Tenzin Gyatso, the 14th Dalai Lama, was born in 1935 in a small hamlet in northeastern Tibet. At the age of 2, the child who was named Lhamo Dhondup, was recognized as the reincarnation of the 13th Dalai Lama, Thubten Gyatso.
The 14th Dalai Lama will visit Ann Arbor for a series of talks in Crisler Arena at the University of Michigan on Saturday and Sunday April 19 and 20. His presentation of the University of Michigan’s annual Peter M. Wege Lecture on Sustainability is in celebration of Earth Day. The Wege Lecture is sponsored by the Center for Sustainable Systems at the School of Natural Resources and Environment. He will also present a two-day program with two sessions on April 19 and 20. The session will focus on ” Engaging Wisdom and Compassion “. The teaching will be based on Acharya Nagarjuna’s Commentary on Ultimate Compassion and Je Tsong Khapa’s “In Praise of Dependent Origination.”
The Nature of Existence – The concept of Sunyata (Emptiness or Nothingness):

Acharya Nagarjuna (A.D. 150- A.D. 250) born into a Brahmin family had lived in the present State of Andhra Pradesh, India. The emptying of the mind and the attainment of an undifferentiated unity is the theme of the ‘SUNYATA’ doctrine developed by Acharya Nagarjuna. ‘Sunyata’ is described as a state of “Pure Consciousness” in which the mind has been emptied of all particular objects and images. The emptied mind reflects or manifests the undifferentiated reality in which the world appears without distinctions and multiplicity. Nagarjuna was critical of both Buddhist and Hindu views on existence. According to Nagarjuna, the individual person is empty and lacks an eternal self. He extended the concept of ‘Sunyata’ to cover all concepts and all entities.
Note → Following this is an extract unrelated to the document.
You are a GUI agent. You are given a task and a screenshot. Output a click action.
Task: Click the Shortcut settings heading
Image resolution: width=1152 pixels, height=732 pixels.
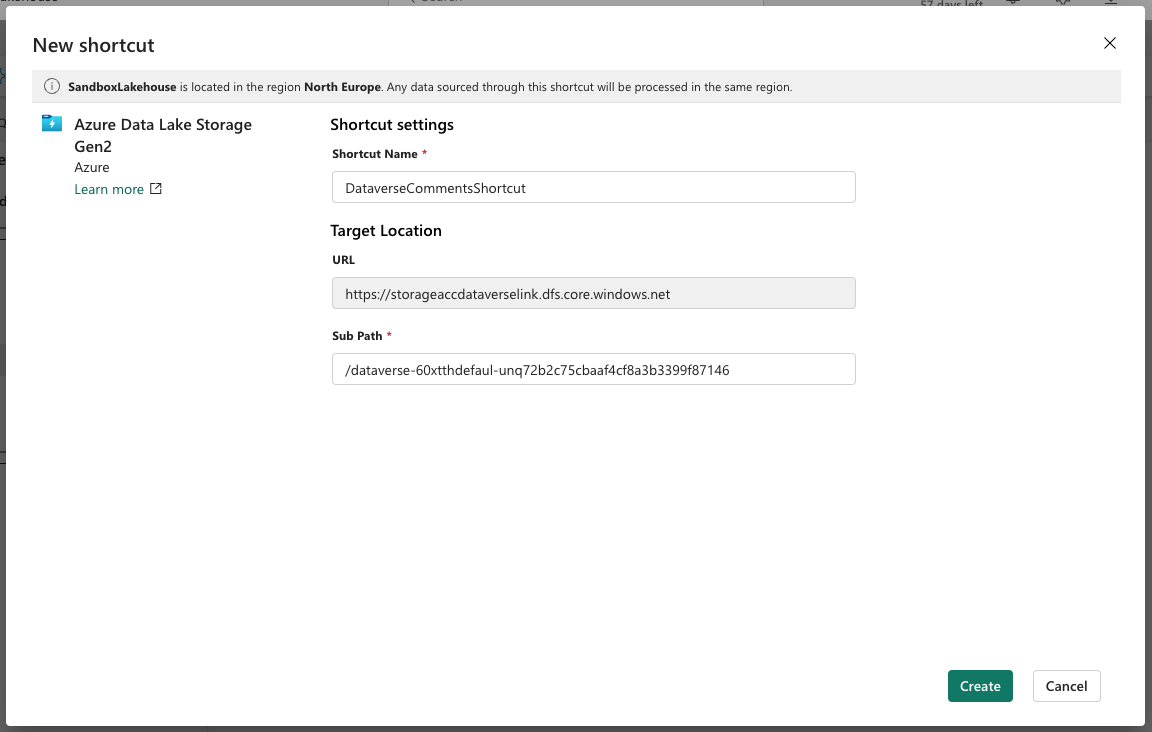[x=392, y=125]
Nagarjuna’s philosophy is also called ‘Madhyamika’ because it claims to tread the middle path. As per Nagarjuna, the nature of existence is relational. There is no eternal reality behind changing forms of existence. There is no soul, no thing, no concept independent of its context, all things are empty of an absolute reality and exist only in relation to conditions.

The knowledge, perceiving the emptiness of all things and hence becoming detached from them, would help us to practice “nonattachment” in our engagement with people. If “EMPTINESS” is the highest Wisdom, it would help us to develop a sense of detachment and enable us to act with Compassion.
H.H. DALAI LAMA’S PRESENTATION -“ENGAGING WISDOM AND COMPASSION”:

“At the root of all our suffering lies a form of ignorance, a form of unknowing”. The origin of suffering is attachment. “Self-grasping( or self-focus) gives rise to suffering. It is the root of all afflictions.” “Self-grasping” leads to attachment to impermanent things or thoughts which gives rise to suffering.

Emptiness is created by casting aside the attachment to everyday things and worries. “The ultimate awakening mind is the Wisdom that directly realizes emptiness.”

H.H. Dalai Lama advised practicing loving kindness to eliminate the afflictions caused by attachment. The ultimate goal, he said is “cultivating the Wisdom of no self”, a sense of grand emptiness that leaves behind everyday pollutants that can take both physical or emotional form.